In summary, you can use PROC SGPLOT to create a stacked band plot in SAS. A stacked band plot is similar to a stacked bar chart but presumes that the positions of the bars represent a continuous variable on a linear scale. For this example, the bars represented years. You can let PROC SGPLOT automatically place the legend along the bottom, but if you have SAS 9.4M5 you might want to move the legend to the right and use the SORTORDER=REVERSEAUTO option to reverse the legend order. Alternatively, you can display labels on the bands directly if there is sufficient room.

Share

About Author

Rick Wicklin

Distinguished Researcher in Computational Statistics

Rick Wicklin, PhD, is a distinguished researcher in computational statistics at SAS and is a principal developer of PROC IML and SAS/IML Studio. His areas of expertise include computational statistics, simulation, statistical graphics, and modern methods in statistical data analysis. Rick is author of the books Statistical Programming with SAS/IML Software and Simulating Data with SAS.

8 Comments

  1. that is a lot of work for something that takes 5 minutes in excel. seems like stacked bands or series is just not a SAS thing.

  2. About evolution without progress.

    Unless you create the stacked band plot in a web-enabled manner, it suffers the same, in my opinion disqualifying, defect as the stacked bar chart. There is NO way to know reliably the PRECISE value of any band component's measure of interest. In a plot it is the measure at that point in time that you don't know precisely.

    Running your eye from two points on plot lines over to the vertical axis, estimating the numbers by visually interpolating between tick mark values, and then mentally subtracting those two estimates is not the path to precise knowledge.

    In a chart, plot, graph, infographic, or whatever, you need both image and precise numbers.

    Image provides easy, quick inference.
    Precise numbers provide reliable, accurate inference.

    Web enablement makes precise numbers at least temporarily accessible via pop-up text. For a multi-line or multi-band plot, static annotation is not practical. A companion table is the only choice for non-web information packaging in this kind of visual.

    I have my 17-inch laptop set at the recommended resolution, 1920 X 1080. IF I were to change the resolution to, say, 1280 X 720 (still respecting the 16 X 9 aspect ratio, I would get a magnified view. But any visual should by design, be readable for non-exotic viewer without having to take extraordinary measures. The explanatory text of this blog posting is eminently readable. The code font is smaller, but I can still read it. Now to the visuals.
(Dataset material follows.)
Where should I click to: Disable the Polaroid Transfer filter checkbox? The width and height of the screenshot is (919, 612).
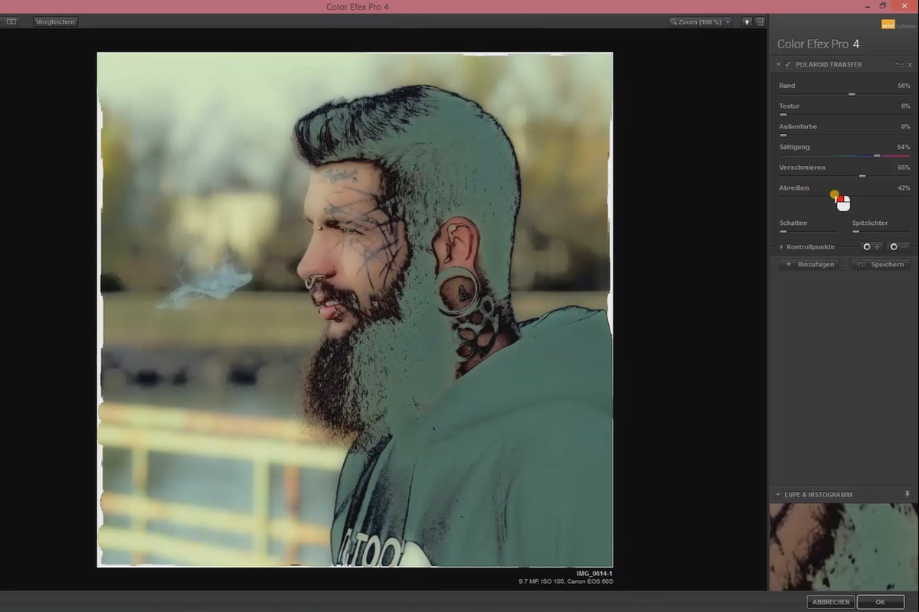tap(787, 64)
    In the plot at the upper right, I can easily read the title and the title of the legend. I CAN read the legend entries, the tick mark values with a bit of visual guessing, but what's in the parenthesis for the vertical axis label I just do not know for sure. If it is ppm for parts per million, whatever are the units could have been added to the chart title.

    In the plot at the upper right, I can easily read the title and the title of the legend. I CAN read the legend entries, the tick mark values with a bit of visual guessing, but what's in the parenthesis for the vertical axis label I cannot read. Whatever are the units could have been added to the chart title, and axis label could have been omitted. We read horizontally, not vertically. If no ambiguity, axis labels should simply be omitted, as was the case for the horizontal axis in this case. Often axis identities are already evident from the title, and if still needed, are better placed in a subtitle.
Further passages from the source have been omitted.